The Moving Toyshop

Another great criminal conundrum set in Oxford is Edmund Crispin’s ‘The Moving Toyshop.’ Published in 1946, it features detective and Oxford don Gervase Fen, who has his work cut out in solving what is a rather puzzling set of events. Extremely fast-paced and more than a little comical, the famed crime writer P.D. James counted it amongst her top five crime novels.

When poet Richard Cadogan treats himself to a short break in Oxford with the advance of his latest publication, the last thing he expects to encounter on his arrival is the body of an elderly woman in a flat adjoining what appears to be a toyshop on Iffley Road. His midnight jaunt around the city is worsened further as, on entering the shop for closer inspection, he is knocked by an unknown assailant lurking in the shadows and it is only the next morning when he regains consciousness. Of course, the body has now disappeared and, strangely, the shop appears now to be not a toyshop but a grocery store.
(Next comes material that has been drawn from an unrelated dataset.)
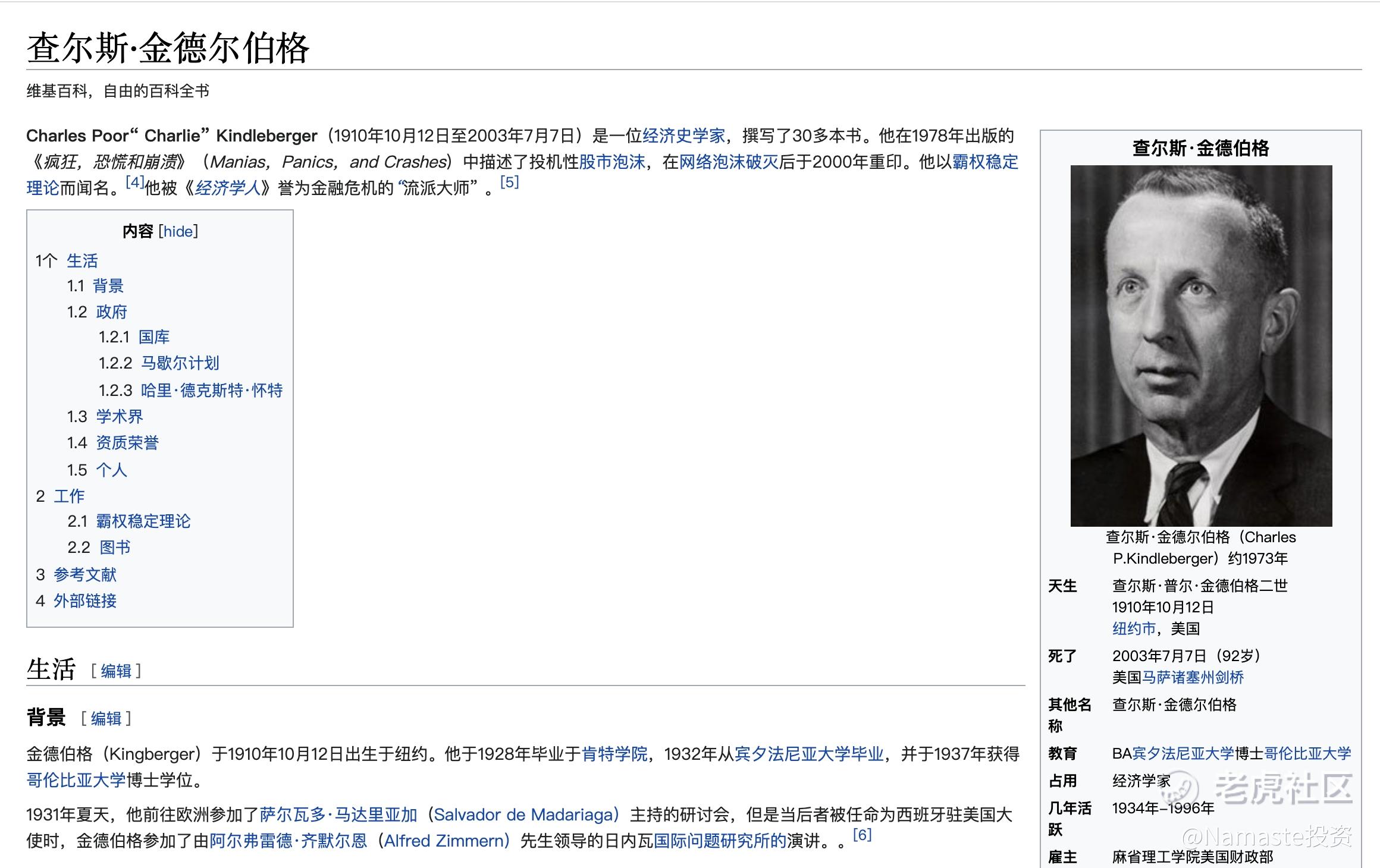Viewport: 1380px width, 868px height.
Task: Open the 经济史学家 link
Action: pyautogui.click(x=683, y=136)
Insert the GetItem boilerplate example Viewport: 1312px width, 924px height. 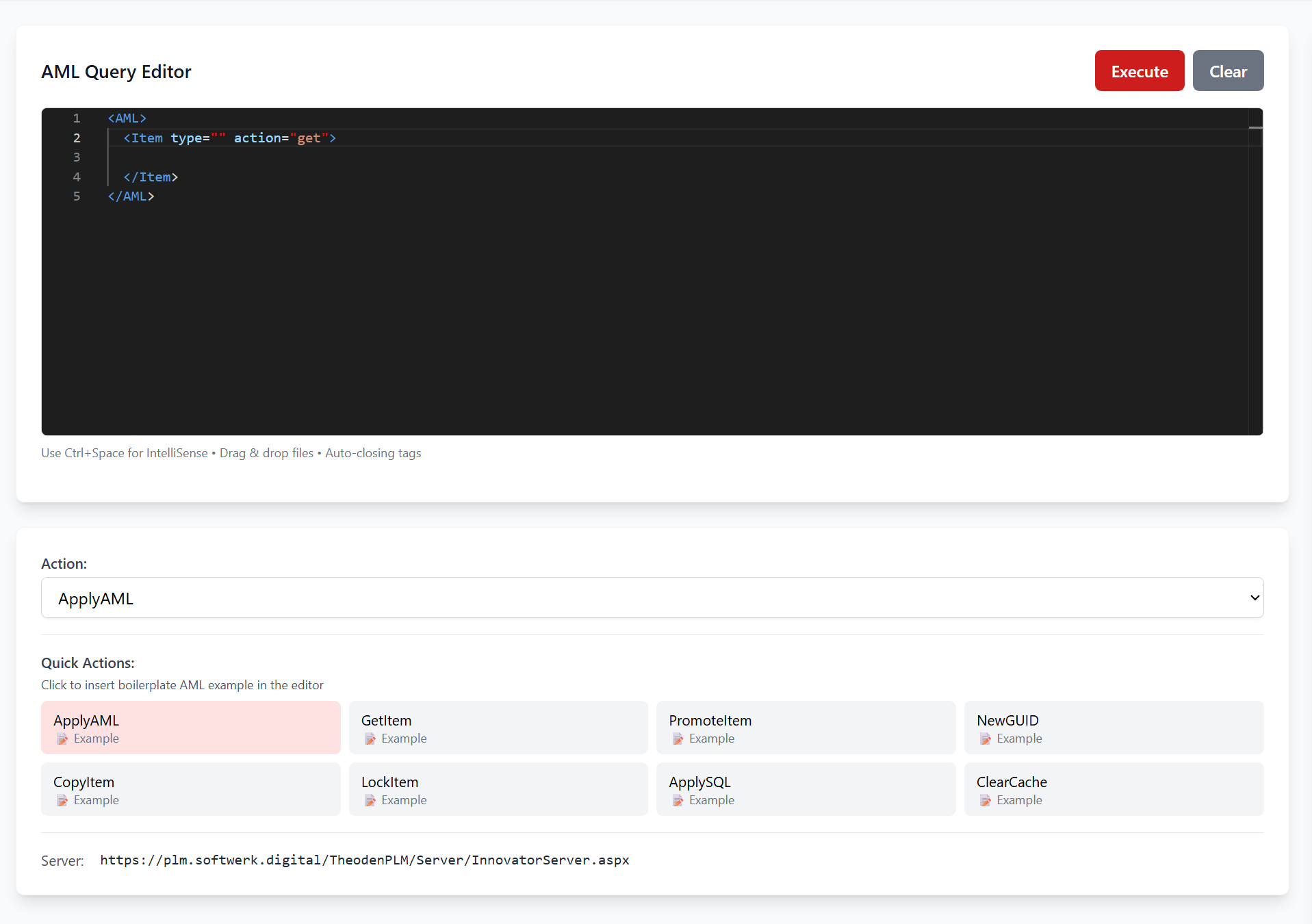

What is going on?

After managing to escape and raise the alarm, it falls to Cadogan’s old detective friend Fen to find out. A mysterious slip of paper, leading them to a suspiciously informative solicitor, marks the starting point of what becomes a very random trail of evidence. Strange will provisions written by an undoubtedly eccentric old lady, a beautiful shop assistant with blue eyes and a small spotted dog are all on the cards as the Oxford don strives to find out the truth – and ingeniously finds it within twenty four hours of Miss Tandy’s murder, leading to a capture of the gun-toting murderer in nearby Botley fairground.

Unlikely to say the least and more than a little absurd, the plot is clearly intended to be out the ordinary and readers would be hardpressed to take it seriously. Yet this comical uniqueness within its genre is perhaps one of the story’s most appealing features. If you’re after a humorous thriller with a bit of a difference, ‘The Moving Toyshop’ will not disappoint!